_EXERCISE AIM_.
Pick out each line in the records below that contains the string "perform". Case must match.

-------

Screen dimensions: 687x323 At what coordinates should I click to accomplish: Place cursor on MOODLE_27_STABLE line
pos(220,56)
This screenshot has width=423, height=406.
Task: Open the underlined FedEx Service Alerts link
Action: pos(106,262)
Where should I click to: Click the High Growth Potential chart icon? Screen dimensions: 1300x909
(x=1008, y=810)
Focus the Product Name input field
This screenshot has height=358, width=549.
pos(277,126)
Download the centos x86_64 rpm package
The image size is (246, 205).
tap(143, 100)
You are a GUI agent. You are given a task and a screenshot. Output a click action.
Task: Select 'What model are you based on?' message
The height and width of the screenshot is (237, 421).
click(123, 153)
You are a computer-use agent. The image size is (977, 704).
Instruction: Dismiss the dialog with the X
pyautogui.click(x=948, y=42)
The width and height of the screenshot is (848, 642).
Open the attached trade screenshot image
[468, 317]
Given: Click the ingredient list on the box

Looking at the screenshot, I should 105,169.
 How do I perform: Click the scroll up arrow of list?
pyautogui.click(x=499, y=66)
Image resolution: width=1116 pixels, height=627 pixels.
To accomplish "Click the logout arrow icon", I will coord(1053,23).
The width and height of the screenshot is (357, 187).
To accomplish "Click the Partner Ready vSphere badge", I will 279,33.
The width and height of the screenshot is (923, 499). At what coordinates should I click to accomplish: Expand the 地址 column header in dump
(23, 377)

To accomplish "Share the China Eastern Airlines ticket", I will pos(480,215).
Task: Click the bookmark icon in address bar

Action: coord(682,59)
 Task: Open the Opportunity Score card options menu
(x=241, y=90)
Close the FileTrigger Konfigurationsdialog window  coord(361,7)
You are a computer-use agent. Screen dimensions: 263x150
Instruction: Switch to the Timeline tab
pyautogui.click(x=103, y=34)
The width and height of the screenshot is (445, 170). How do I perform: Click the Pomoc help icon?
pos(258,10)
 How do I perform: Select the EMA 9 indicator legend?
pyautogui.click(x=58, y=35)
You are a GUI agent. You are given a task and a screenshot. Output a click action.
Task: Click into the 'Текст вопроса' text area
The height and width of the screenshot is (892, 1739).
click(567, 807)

-------

_ANSWER FOR THE TASK_.
 How do I perform: Click the scroll up arrow of list?
The width and height of the screenshot is (445, 170). How do I perform: Click the Pomoc help icon?
 How do I perform: Select the EMA 9 indicator legend?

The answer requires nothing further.